CARRIERE LONGEVE – “Vediamo un Bosca che ha l’anno scorso ha fatto la sua miglior stagione, nonostante un infortunio pesantissimo. La performance di oggi non è quella di 20 anni fa. Ne parlavo con Piero Gros e lui ha vissuto gli sci lunghi e quelli di oggi, visto quanto questo fattore ricade sul riscontro finale. Diventa più lunga la carriera perché ci vuole più tempo per perfezionare tanti piccoli passaggi. Fare bene Kitzubuehel la prima volta, che è una delle piste più difficili in calendario, serve un iper talento alla Braathen, però ne nasce uno ogni tot. I ragazzi talentuosi “normali”, che fanno tutti gli step nel modo giusto, hanno bisogno di un po’ più di tempo e quindi anche la carriera si allunga. Lasciando perdere fenomeni alla Shiffrin o alla Odermatt, tra i 27 e i 33 anni c’è la piena maturazione per massimizzare la prestazione. È quell’arco temporale ideale in cui ti sei fatto una bella esperienza e sai interpretare le piste. Io vedo gente che ha fatto la Coppa Europa con me come uno Strasser che ha 2 o 3 anni più di me ed è dall’anno scorso che ha avuto un’esplosione. Prima aveva fatto dei buoni risultati, ma non straordinari. Per cui, togliendo i super talenti, quel riferimento penso sia quello corretto”.

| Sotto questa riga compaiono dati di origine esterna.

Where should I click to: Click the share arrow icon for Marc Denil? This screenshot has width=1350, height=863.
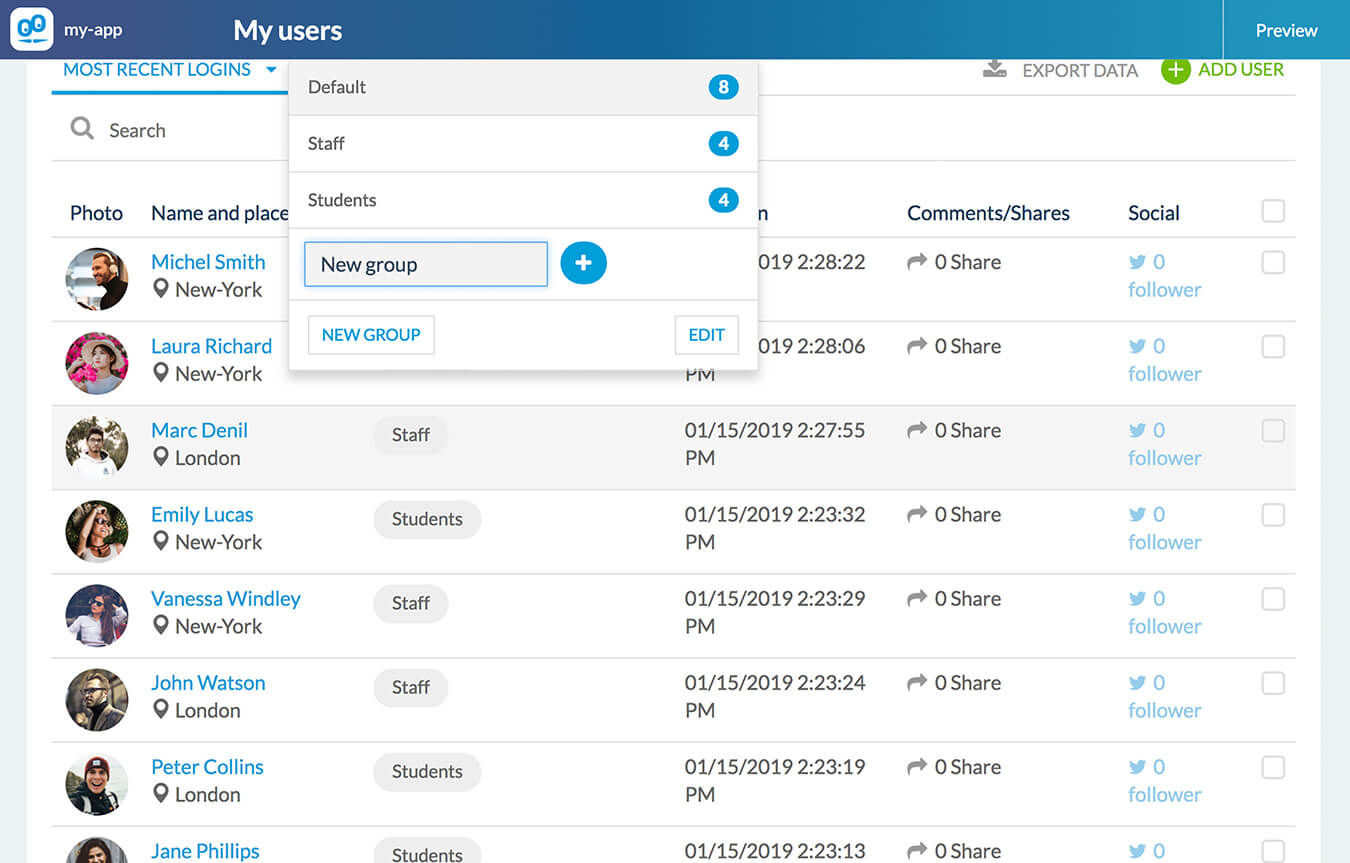point(916,430)
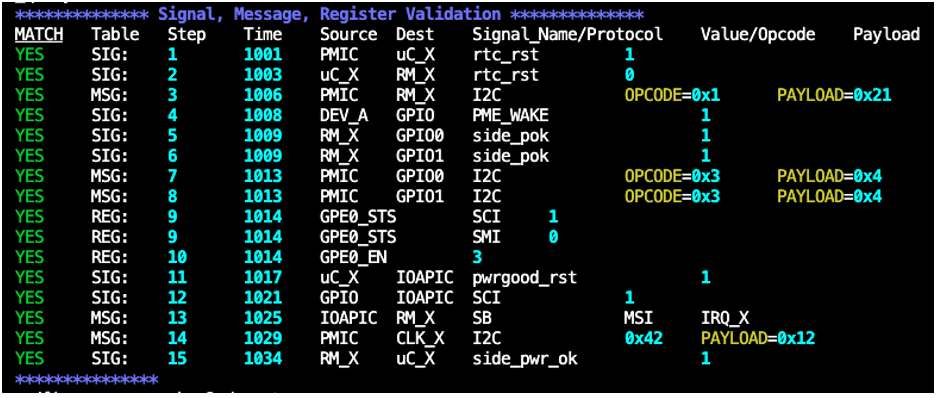940x398 pixels.
Task: Click the Signal_Name/Protocol column header
Action: [568, 35]

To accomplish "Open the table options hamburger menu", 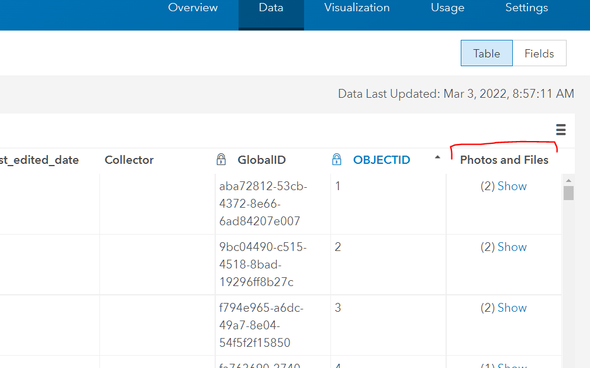I will [561, 129].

COSA MANCA IN ITALIA E IL CONFRONTO CON LA NORVEGIA – “Secondo me è un po’ un cane che si morde la coda. In Norvegia hanno meno praticanti, quindi hanno un range di scelta minore. Noi abbiamo 300 ragazzini e a tutti 300 dobbiamo dare le stesse chance, per dire, e lo comprendo. Ma se ne hai solo 10, riesci a concentrare tutte le energie su quei 10. Poi in Norvegia il sistema funziona a piramide, nel senso che loro fanno la selezione in una scuola e ne rimangono tre/quattro. Da noi c’è il problema inverso e se siamo, per fare un esempio a caso, 15 in Coppa Europa, dobbiamo dare la chance a 5/6 con tre gare all’uno, tre gare all’altro. Secondo me questa cosa fa perdere un po’ di fiducia perché alla terza gara è difficile entrare nei 30 o avere un risultato di rilievo. In questo modo fai arrivare un messaggio negativo. Per quanto mi riguarda, la selezione va fatta in maniera tale che se si scelgono tre atleti giovani, questi tre si portano per un anno intero a fare tutta la Coppa del Mondo, anche se arrivano cinquantesimi. Non è detto che sia giusto, ma io la vedo così“.